The NFL players’ “taking a knee” controversy, Trump’s politically motivated, self-serving bullying, the league’s bungling response and Nike’s unscrupulous marketing are making me noxious.
For the players kneeling or raising their fists during the National Anthem, I have two words: stop it! You’ve made your point, changed no further minds nor made America any more aware of (some) police brutality toward black men. Those who were already “woke” didn’t need the demonstration and many whites are now resolutely offended, confusing your protest with dishonoring the flag and veterans.
Secondly, I don’t like Donald Trump’s policies any less his narcissism, capriciousness and relentless lying. Does he have no more important things to do than obsessing over this mess?

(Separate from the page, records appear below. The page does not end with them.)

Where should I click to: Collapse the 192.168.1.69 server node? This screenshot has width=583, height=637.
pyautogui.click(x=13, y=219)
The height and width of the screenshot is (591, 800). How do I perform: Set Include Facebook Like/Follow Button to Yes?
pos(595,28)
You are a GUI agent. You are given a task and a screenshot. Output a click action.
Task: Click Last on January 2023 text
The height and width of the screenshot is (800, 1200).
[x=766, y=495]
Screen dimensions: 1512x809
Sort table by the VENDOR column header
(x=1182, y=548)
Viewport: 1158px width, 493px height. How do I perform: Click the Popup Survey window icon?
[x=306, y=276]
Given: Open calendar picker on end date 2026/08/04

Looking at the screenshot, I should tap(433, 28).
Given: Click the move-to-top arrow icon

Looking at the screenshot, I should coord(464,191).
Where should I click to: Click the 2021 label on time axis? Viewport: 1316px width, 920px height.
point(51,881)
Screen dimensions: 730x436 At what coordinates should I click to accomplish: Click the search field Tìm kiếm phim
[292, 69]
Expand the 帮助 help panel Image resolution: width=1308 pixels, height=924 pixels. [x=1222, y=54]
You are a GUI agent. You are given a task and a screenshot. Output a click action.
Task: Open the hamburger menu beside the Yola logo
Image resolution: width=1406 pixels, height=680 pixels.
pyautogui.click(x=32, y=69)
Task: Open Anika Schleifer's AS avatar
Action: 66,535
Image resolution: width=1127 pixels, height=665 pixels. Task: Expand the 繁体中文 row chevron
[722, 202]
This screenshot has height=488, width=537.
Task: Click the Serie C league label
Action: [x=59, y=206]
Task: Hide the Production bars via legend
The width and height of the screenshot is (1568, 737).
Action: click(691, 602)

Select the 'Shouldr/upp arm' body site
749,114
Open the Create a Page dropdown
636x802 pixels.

But as former Trump advisor Stephen K. Bannon said, comments like NFL (predominately black) players unwilling to stand for the anthem maybe “shouldn’t be in the country” revs up his political base.
Who’s disrespecting America here? The players who are exercising a right as American as apple pie, or Donald Trump with his constant disparaging of America’s most fundamental institutions, haranguing the FBI and Justice Department, upstaging the military on, for instance, Syria, Russia and North Korea and now demanding release of classified documents to possibly cover his own butt?
Then we have those 32 megalomaniac owners and the commissioner running the NFL, who hid brain trauma incidents for years to protect their bottom lines. Can we really expect them to deal with this issue in an open, rational way, that respects their players — all of them not just the 50 or so superstars — and their fans? Don’t be silly.
Here’s an idea. Why not allow players to highlight their causes on their footgear, as does the NBA? I suspect the NFL Players’ Association might accept that in lieu of their support for kneeling.
Finally, there’s Nike. I have no respect for it nor other corporations that are just a bit too cozy with shamelessly exploiting hot social topics as just another marketing gimmick.
Sure, its stock edged down for a bit in the wake of its new advertising campaign highlighting Colin Kaepernick, the former 49ers quarterback who ignited the kneeling controversy, but for Nike it has nothing to do with corporate courage. Nike knows its market. Although its overall favorability tanked, among millennials, African-Americans, Democrats and younger jocks, its core demographics, the Kaepernick issue is either a positive or at most a nonstarter, as its recent online sales demonstrate, jumping 31 percent compared to 17 percent in the prior year period according to Edison Trends, a market research firm.
I’ve never been much of a Nike fan. I find its sneaks just a bit too stiff. I prefer New Balance as do most amateur tennis players, so I have no compulsion to either burn them or buy more.
Now, I know I’m old fart. I don’t like social controversy interfering with my annual four-month Sunday afternoon Buffalo Bills’ bingeing. They’re bad enough as it is without making football political. At my age I don’t have much to excite me; can’t you give me that?